On May 28, Nature published online a new research article entitled “Air pollution modulates trends and variability of the global methane budget”. The study is led by Associate Professor Zhao Yuanhong from the College of Oceanic and Atmospheric Sciences at OUC, with Associate Professor Zheng Bo from Tsinghua Shenzhen International Graduate School serving as the corresponding author. The team also includes collaborators from the Laboratory for Climate and Environmental Sciences in France and the Jülich Research Centre in Germany, as well as graduate students from OUC and Tsinghua Shenzhen International Graduate School.

As the second-largest greenhouse gas, the rapid rise of global methane levels has become a major driver of climate warming. Accurately understanding methane sources and sinks and their regulating mechanisms is crucial for effective climate mitigation. The hydroxyl radical (OH) is the dominant atmospheric sink for methane, yet its concentration levels and spatiotemporal trends remain poorly constrained, and the key factors controlling global OH variability are still not well understood. To address this challenge, the team developed an integrated observation-driven and model-driven global quantitative characterization system for atmospheric OH radicals, which quantifies the impacts of major air pollutants such as ozone (O₃) and carbon monoxide (CO) on OH and the methane sink during 2005–2021. The results reveal the key mechanisms by which air pollutants regulate OH concentrations and their spatiotemporal variations, thereby modulating the global methane source–sink budget.

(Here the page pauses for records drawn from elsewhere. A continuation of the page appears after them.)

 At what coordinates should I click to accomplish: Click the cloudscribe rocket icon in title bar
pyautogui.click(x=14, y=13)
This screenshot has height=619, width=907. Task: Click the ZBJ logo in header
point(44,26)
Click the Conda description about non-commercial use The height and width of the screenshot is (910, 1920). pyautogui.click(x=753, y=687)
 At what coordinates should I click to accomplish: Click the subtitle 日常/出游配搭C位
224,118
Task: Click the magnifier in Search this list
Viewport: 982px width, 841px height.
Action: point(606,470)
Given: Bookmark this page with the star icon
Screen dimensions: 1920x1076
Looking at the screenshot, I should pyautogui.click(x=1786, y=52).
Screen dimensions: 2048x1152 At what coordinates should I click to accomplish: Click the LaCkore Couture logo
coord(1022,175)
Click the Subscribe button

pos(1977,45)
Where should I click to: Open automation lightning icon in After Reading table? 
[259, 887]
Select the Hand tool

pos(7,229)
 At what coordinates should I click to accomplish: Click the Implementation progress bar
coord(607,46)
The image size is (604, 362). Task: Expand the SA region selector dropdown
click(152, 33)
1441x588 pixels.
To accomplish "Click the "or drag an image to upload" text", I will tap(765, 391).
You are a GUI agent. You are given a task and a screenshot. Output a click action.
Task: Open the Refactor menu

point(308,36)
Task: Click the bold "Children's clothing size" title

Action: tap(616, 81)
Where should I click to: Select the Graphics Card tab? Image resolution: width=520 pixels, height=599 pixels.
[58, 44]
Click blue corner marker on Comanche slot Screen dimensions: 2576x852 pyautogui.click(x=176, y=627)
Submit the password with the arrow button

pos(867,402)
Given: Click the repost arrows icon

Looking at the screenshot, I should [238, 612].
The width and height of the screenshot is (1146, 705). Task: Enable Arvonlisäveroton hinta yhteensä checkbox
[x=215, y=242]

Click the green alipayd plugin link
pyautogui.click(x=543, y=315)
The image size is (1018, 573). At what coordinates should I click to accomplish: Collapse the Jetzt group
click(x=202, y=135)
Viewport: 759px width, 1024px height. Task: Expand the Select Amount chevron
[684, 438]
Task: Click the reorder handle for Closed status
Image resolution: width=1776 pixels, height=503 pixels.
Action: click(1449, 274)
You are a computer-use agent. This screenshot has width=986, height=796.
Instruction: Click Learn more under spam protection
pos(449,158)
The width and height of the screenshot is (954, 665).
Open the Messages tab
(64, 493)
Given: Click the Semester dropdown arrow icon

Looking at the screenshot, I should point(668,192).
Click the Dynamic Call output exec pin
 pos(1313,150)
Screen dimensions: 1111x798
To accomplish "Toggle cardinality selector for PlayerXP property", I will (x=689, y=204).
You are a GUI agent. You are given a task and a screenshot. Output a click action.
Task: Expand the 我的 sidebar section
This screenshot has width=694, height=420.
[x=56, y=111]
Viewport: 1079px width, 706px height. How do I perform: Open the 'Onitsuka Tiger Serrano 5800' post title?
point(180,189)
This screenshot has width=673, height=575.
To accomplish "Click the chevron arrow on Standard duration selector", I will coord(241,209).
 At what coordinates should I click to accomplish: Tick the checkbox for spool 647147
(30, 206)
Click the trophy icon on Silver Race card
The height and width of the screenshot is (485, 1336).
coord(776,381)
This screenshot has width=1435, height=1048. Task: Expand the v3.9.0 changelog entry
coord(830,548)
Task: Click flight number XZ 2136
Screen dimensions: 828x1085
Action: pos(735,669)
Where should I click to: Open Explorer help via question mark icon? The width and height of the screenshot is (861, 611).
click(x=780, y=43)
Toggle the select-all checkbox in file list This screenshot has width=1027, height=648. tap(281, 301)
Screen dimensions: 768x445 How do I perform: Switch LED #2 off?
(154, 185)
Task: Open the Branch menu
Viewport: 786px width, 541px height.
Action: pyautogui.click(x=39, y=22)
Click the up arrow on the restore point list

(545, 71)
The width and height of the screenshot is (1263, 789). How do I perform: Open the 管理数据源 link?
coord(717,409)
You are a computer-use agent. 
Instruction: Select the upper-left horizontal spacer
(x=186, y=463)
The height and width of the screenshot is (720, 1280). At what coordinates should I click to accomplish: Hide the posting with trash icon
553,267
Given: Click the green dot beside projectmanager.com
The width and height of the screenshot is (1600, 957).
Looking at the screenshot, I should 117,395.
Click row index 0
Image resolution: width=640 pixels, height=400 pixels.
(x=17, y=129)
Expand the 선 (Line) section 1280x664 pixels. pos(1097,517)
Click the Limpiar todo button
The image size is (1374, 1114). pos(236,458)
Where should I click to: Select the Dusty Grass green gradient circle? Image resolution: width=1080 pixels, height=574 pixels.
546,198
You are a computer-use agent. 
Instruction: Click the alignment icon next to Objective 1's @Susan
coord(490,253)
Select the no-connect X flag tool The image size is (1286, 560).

The short lifetime of around one second and complex chemical reactivity make OH radicals difficult to observe directly over large regions, while conventional atmospheric chemistry models struggle to accurately simulate the global distribution of OH and quantify its impact on the methane sink. In response, the team developed an integrated analytical framework that combines multi-source observational datasets with an atmospheric chemistry box model. Satellite remote-sensing and reanalysis products are used to obtain the spatiotemporal patterns of atmospheric constituents. A box model with detailed chemical mechanisms is employed at each global grid cell to characterize the response surfaces of OH to changes in different atmospheric components. This framework enables precise quantification of the full response chain linking atmospheric composition, OH radicals and methane.